_WORK INSTRUCTION:_ Could you output each line below exactly as it appears, excluding any pictures?

=== Begin Enclosure ===

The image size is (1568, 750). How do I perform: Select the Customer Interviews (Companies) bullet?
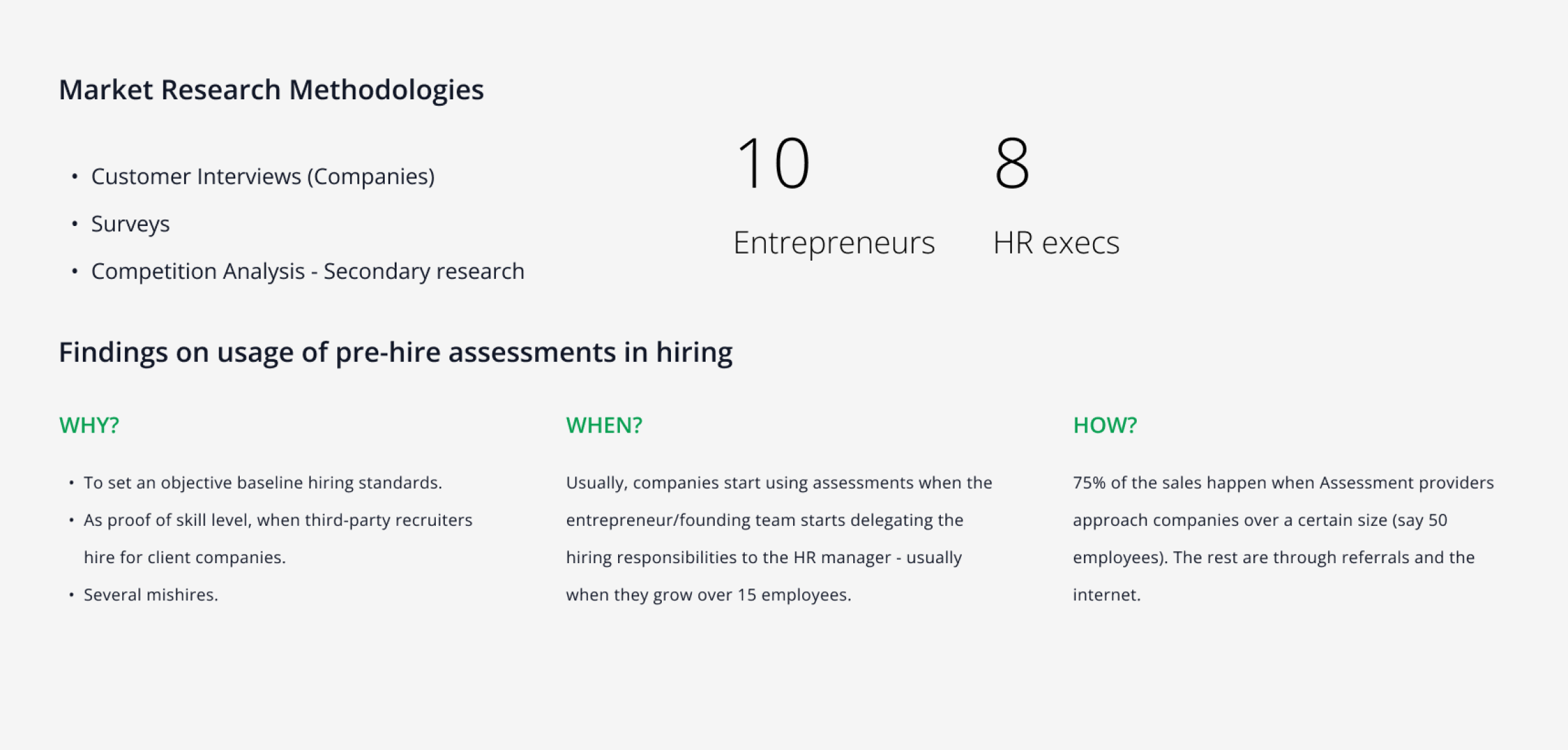click(263, 176)
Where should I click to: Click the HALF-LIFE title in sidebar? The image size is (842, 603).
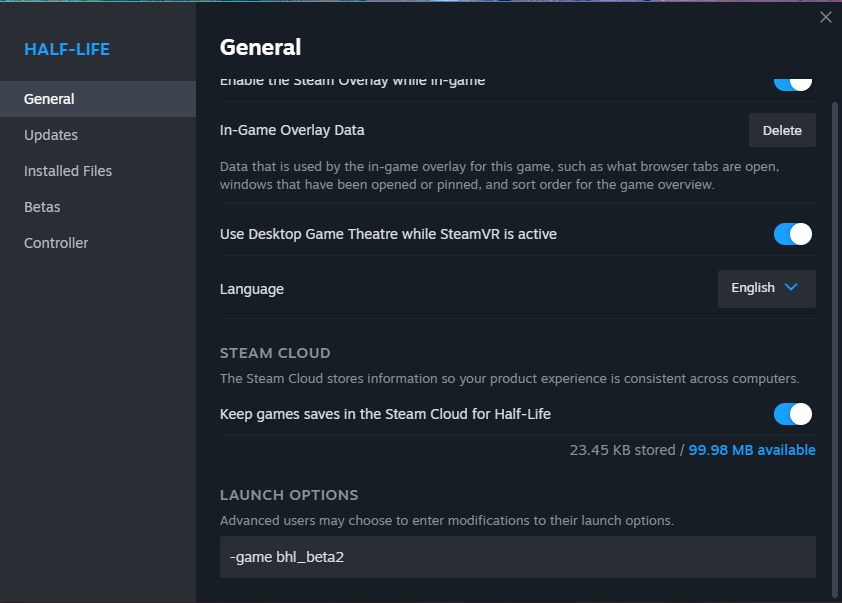(x=67, y=49)
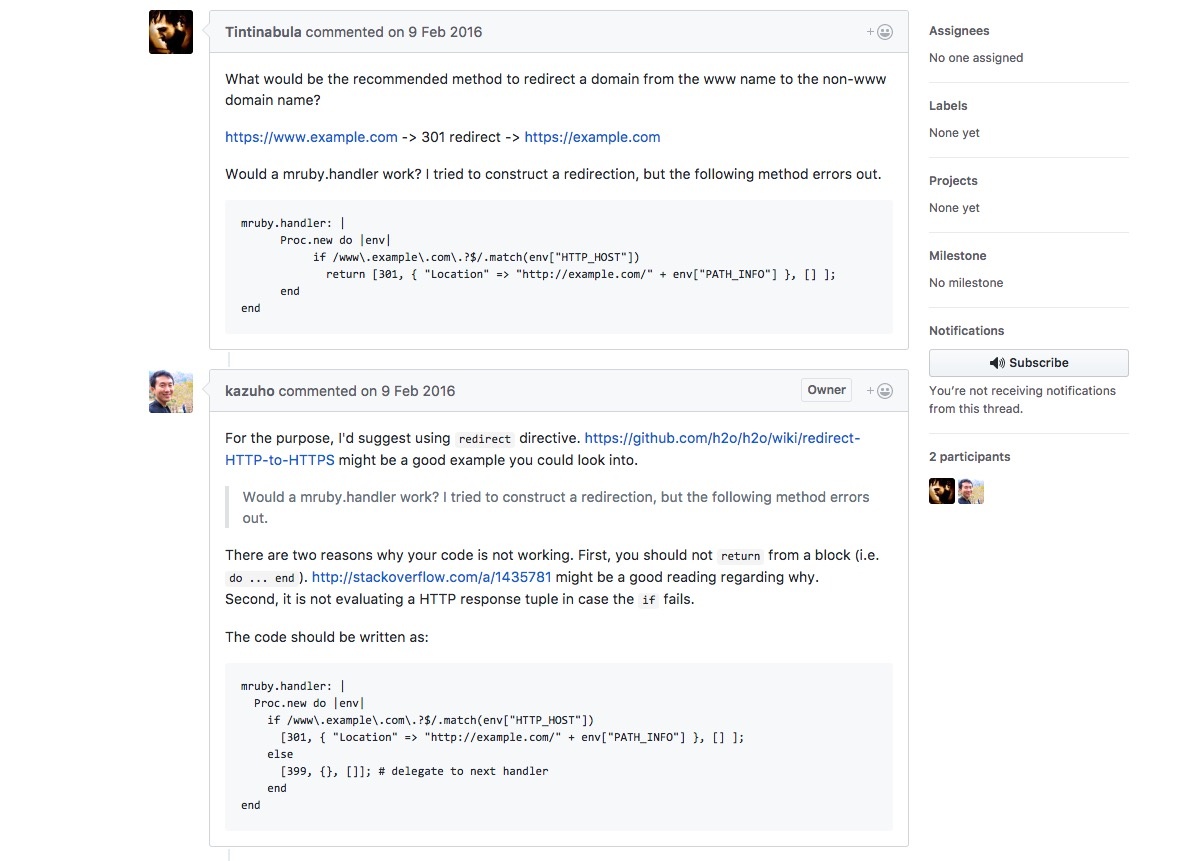Click the Owner badge on kazuho's comment

826,390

=== End Enclosure ===

_SOLUTION TO THE EXERCISE:_
The image size is (1568, 750). How do I perform: Select the Customer Interviews (Companies) bullet?
click(263, 176)
Where should I click to: Click the HALF-LIFE title in sidebar? The image size is (842, 603).
(x=67, y=49)
Click the Owner badge on kazuho's comment

826,390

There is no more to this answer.